Reminds me of when Telegram went down across Europe because of a small power outage in Amsterdam
Another software guy here. Power outages are nasty and all, but generally you can still recover from them. Work may grind to a halt, but that's still not too big a deal.
You know what terrifies me? Databases. It's a single point of failure that could spell the end of your business if you're not careful, and the shear variety of possible causes for that failure is enough to leave you paranoid. It's a single point of failure that can be caused to fail by a wide variety of other points of failure. It's like a string of dominoes where the last domino will press the launch button for a nuclear warhead, and all you have to do is knock down one of the other dominoes nearby to make that happen.
Backups not running? Had it happen. Backups unknowingly corrupted and seemingly fine at first glance despite the corruption? Had it happen. Web host's physical server's hard drive containing critical data failing? Had it happen. Unexpected web host outage? Had it happen. Bad database replication? Had it happen. This list is smaller than the list of all things I've dealt with concerning databases, and that list is still far smaller than the number of things other people have dealt with concerning databases.
If you weren't smart and you put all of your eggs in one basket, so to speak, and your web host's data center goes up in literal flames and contained all of your database nodes and backups, then you just spent a whole hell of a lot of money on a failed business because, guess what, storing, managing, and delivering that data was basically the very core of your business. The application itself that you built is just a fancy portal to that data with user-friendly ways to manipulate and visualize it.
If you want to make absolutely certain that you're not going to wake up at 3am one morning to your boss calling and saying "the application is down and I was just informed that all of our data is lost and can't be recovered, so you and everyone else at the company are effectively unemployed now", then you have to cover all of those possible points of failure. Sure, quite a few of them aren't particularly likely, but they're still feasible. If you can't, e.g. you're working at a startup or another small business that can't afford that kind of budget, then your business is basically sitting beneath a guillotine and you're just hoping that the (hopefully) unlikely but very real possibility of it coming crashing down on you doesn't happen. Truth be told, if you have basic replication and backups in place, then the guillotine will probably never come down, but it still can.
Sure, you could argue that having all of those additional points of failure and covering all of your bases makes this not really a Jesus nut, but I would argue otherwise because databases aren't designed with that sort of resiliency out of the box. You have to deliberately go through a complex process to set up a convoluted architectural mess of points of data redundancy and backups if you want to achieve that level of resiliency. That kind of setup is the equivalent of redesigning the Jesus nut or its surroundings to make it not a single point of failure. It's a single point of failure until you've explicitly engineered it not to be.
tl;dr - Databases terrify me more than a power outage ever will.
Database failures are literally always an avoidable mistake though. You should always have multiple backups, and if they aren't working and the original goes down, that isn't a single point of failure, it's 2 points.

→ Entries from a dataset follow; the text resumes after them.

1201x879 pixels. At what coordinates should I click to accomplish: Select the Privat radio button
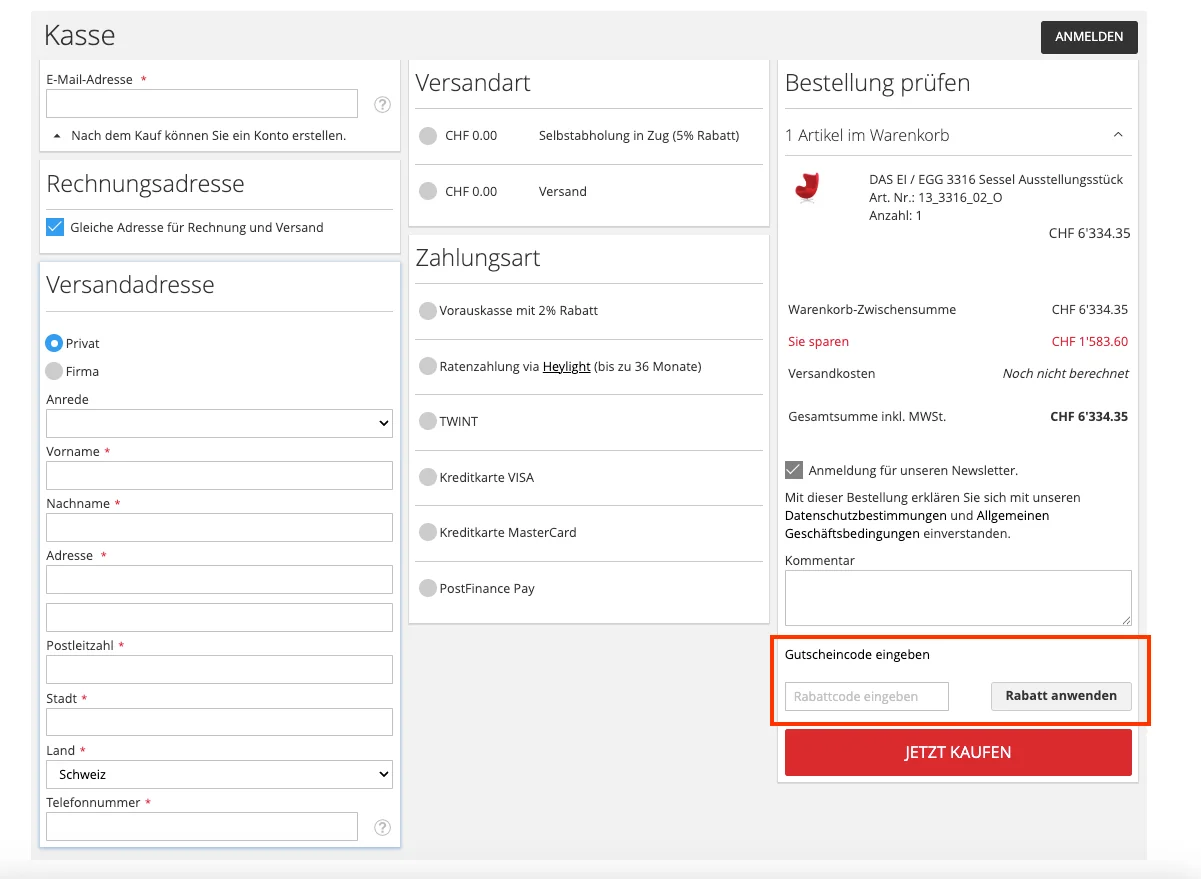(x=54, y=343)
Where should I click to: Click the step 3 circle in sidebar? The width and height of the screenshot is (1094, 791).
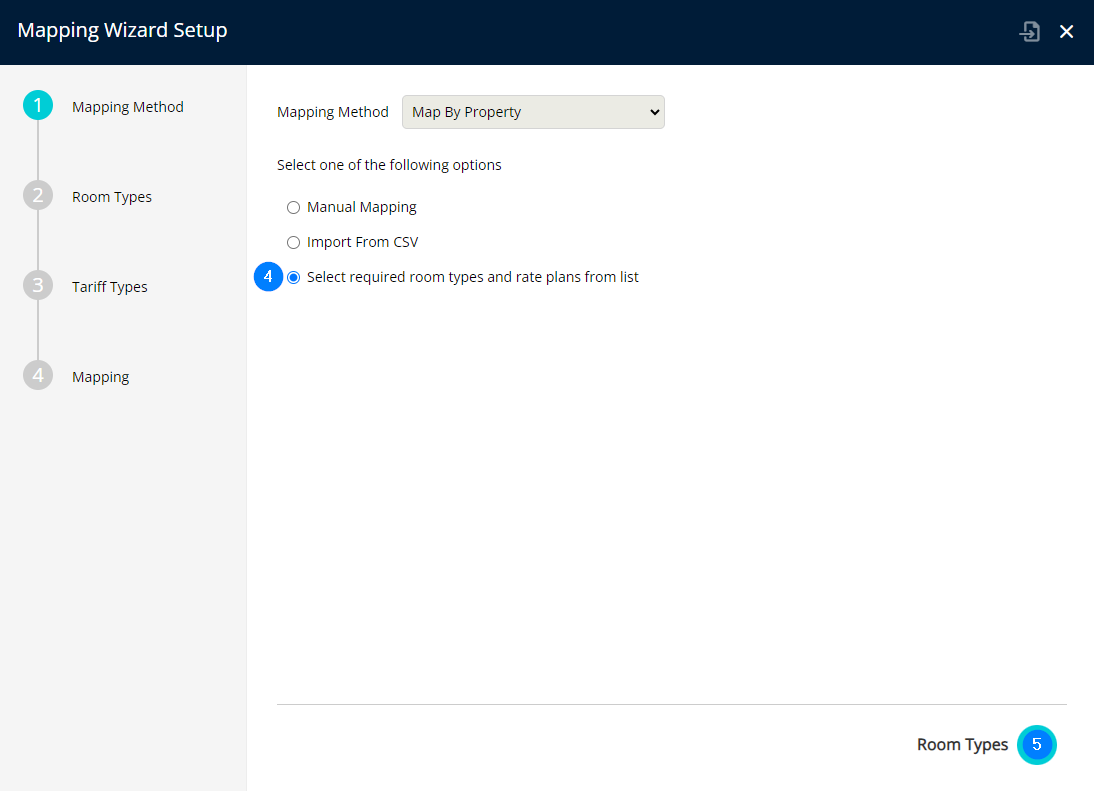point(38,286)

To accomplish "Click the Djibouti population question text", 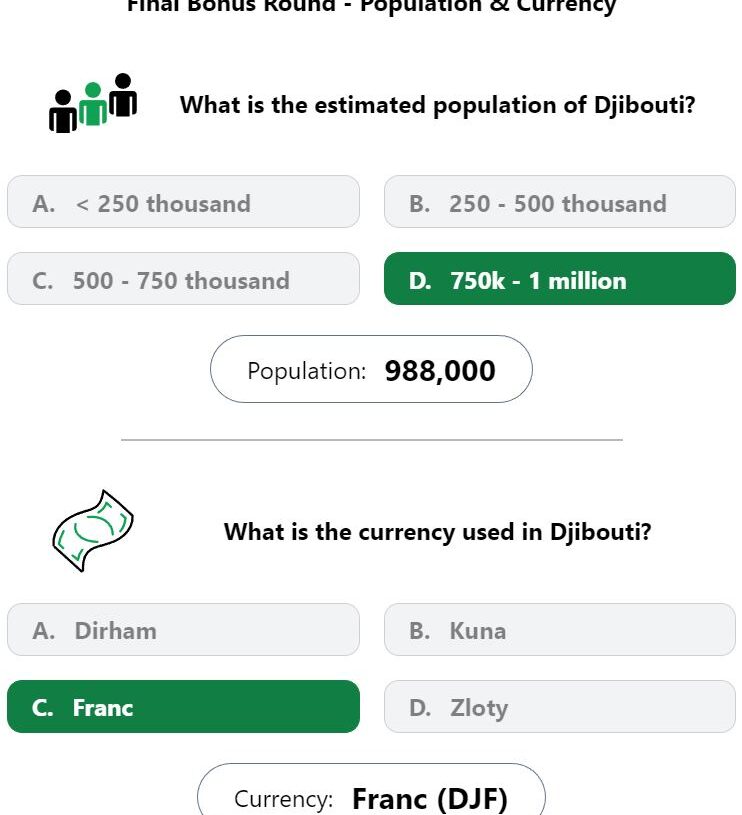I will 438,105.
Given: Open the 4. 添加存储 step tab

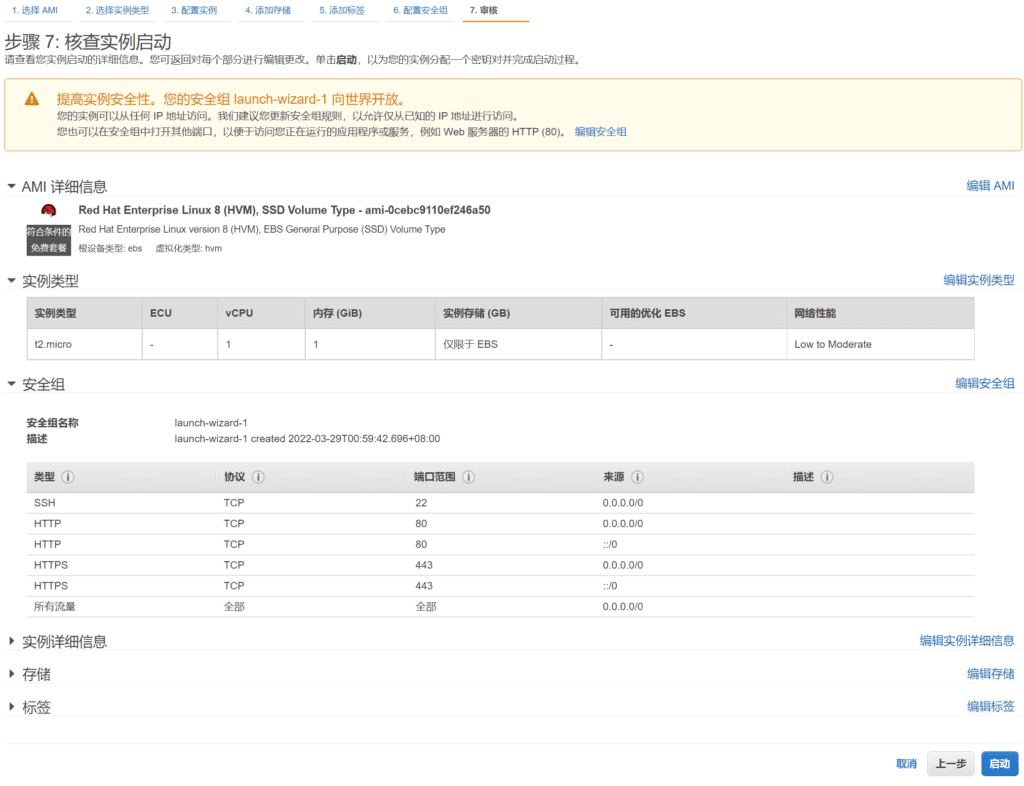Looking at the screenshot, I should 269,10.
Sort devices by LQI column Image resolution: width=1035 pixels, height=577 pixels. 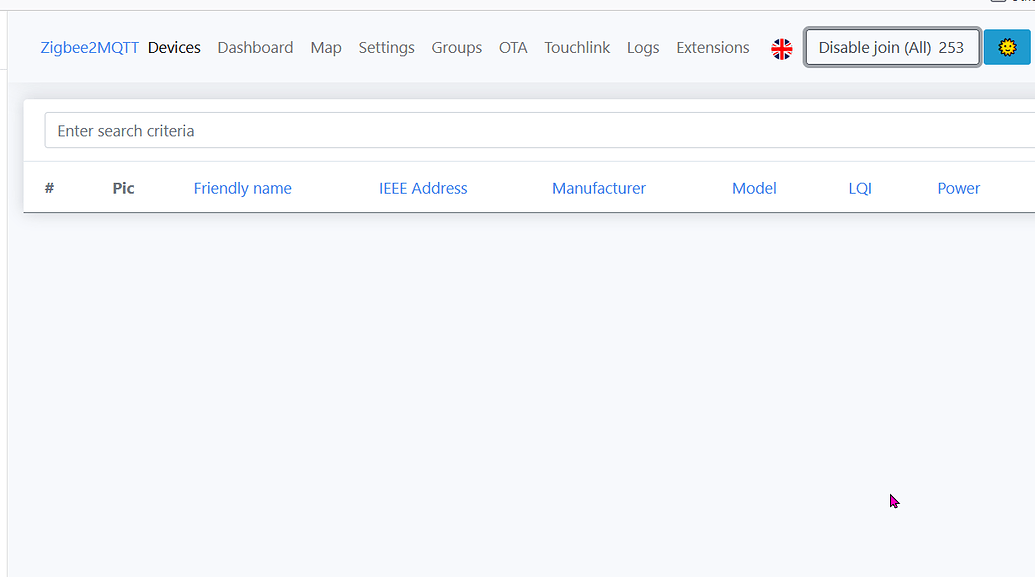860,188
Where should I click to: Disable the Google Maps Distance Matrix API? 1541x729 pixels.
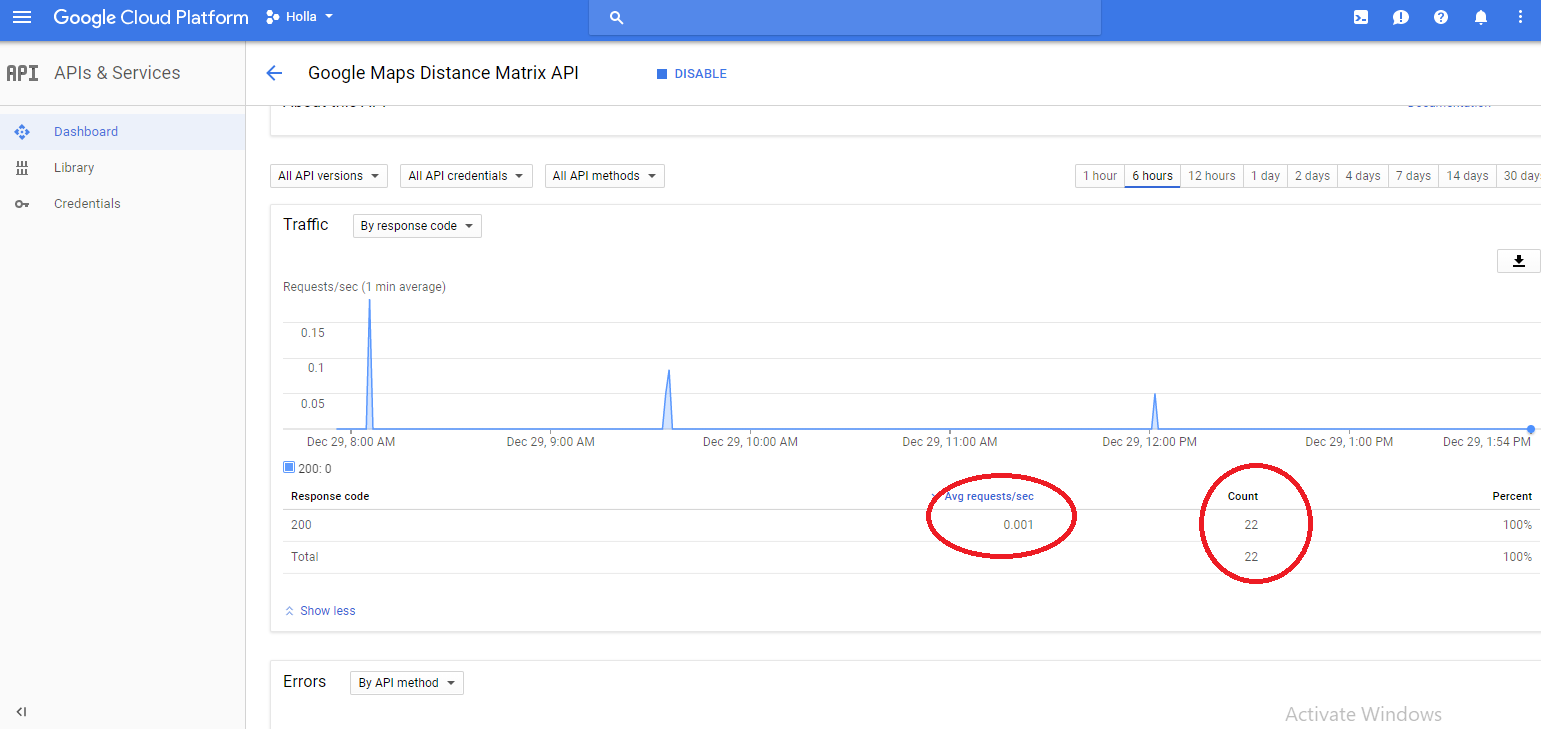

Alright, now that I'm up and about, I think I've come up with a satisfactory explanation of my intended argument:
If you don't deliberately set up your database architecture correctly, you're only trading one single point of failure for another. For instance, multiple backups don't matter if they're located on the same physical server as your database. One hard drive failure later and your data is completely lost. Less risky is to store them across multiple physical servers within the same data center, but a single data center fire could wipe out everything as well. Even if you distribute across multiple data centers, if the hosting company itself suddenly goes dark and closes up for good without warning or they do something incredibly stupid, then your data is still gone. There are lots of solutions that end up being put into practice that are just changing what the Jesus nut actually is, but it all centers around the database itself.
Now, clearly you can take responsible measures like including offsite backups, having a database node or two that are hosted elsewhere, etc., but one of the things I'd noted is that smaller businesses often cannot afford the price tag on this kind of architecture. They have to cut corners on this. If they have database replication, there will only be a few nodes at most and they're unlikely to be distributed across data centers and especially not across services. If they don't have replication, then if their database goes down they could find themselves spending potentially hours restoring from a backup (shorter if they have a good snapshotting process in place rather than doing a dump) with a potential loss of substantial amounts of critical data. If they have backups, they're probably stored with the same service as their database is (see @SaucedButLeaking's comment) and an architectural failure on the host's part could result in a complete loss.
Lack of resources means you put additional barriers in place and allow yourself to partially recover in most cases, but you still end up having a Jesus nut in the end. You end up reducing your risk, but not fully eliminating it.
You're absolutely correct that these failures are completely avoidable if resources aren't a problem. It's just that if you lack those resources, then those failures are only almost always avoidable, and that "almost" is our Jesus nut, just phrased differently.
Our software is sold to small groups of people, usually without dedicated IT. It's also mission critical and possibly life-saving (or threatening). We tell them to adhere to the 3-2-1 principle. At least 3 physical backups in at least 2 physical locations at least 1 time a week.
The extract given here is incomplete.